START Source material
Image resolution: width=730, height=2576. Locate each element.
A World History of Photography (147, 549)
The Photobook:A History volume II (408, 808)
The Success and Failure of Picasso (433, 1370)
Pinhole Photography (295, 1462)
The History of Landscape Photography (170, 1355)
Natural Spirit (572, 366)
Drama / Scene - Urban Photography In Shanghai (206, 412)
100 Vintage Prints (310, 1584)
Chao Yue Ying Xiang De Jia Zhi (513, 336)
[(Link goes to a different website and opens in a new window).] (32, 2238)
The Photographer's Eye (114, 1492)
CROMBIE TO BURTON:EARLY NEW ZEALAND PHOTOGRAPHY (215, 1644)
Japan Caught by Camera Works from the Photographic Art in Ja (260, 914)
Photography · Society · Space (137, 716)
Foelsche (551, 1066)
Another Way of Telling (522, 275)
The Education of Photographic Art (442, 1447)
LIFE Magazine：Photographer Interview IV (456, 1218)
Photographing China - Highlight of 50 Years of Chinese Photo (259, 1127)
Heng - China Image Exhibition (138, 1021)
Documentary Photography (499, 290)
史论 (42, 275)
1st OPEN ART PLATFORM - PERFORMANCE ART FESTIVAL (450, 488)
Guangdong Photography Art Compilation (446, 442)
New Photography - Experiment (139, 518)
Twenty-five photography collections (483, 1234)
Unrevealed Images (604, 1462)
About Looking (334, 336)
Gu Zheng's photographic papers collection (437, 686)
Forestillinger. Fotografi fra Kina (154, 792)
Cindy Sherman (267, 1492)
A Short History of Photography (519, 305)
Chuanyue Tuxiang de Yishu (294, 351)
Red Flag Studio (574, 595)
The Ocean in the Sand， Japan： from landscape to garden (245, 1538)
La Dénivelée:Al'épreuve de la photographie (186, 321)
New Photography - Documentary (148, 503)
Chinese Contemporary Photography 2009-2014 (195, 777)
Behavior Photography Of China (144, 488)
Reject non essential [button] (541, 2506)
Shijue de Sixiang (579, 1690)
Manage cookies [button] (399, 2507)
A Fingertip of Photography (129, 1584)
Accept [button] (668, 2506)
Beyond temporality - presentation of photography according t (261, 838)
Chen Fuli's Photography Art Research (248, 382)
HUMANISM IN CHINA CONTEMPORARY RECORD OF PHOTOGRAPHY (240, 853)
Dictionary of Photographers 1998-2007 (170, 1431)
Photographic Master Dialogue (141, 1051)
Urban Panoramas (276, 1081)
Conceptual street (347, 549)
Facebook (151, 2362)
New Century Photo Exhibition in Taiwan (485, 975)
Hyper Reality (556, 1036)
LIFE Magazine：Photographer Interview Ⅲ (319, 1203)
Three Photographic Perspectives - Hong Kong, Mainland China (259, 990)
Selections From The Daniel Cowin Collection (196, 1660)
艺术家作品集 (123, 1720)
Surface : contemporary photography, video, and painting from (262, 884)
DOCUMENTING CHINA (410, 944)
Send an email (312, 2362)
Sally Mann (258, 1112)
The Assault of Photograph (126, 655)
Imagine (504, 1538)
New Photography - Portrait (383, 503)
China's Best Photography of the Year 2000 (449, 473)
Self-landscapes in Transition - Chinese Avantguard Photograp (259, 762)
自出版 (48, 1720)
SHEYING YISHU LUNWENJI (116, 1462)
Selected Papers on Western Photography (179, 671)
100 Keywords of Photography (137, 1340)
END Source material
Required action — Check each line above for the word "Japan" and copy every line that has it.

Answer to this task —
Japan Caught by Camera Works from the Photographic Art in Ja (260, 914)
The Ocean in the Sand， Japan： from landscape to garden (245, 1538)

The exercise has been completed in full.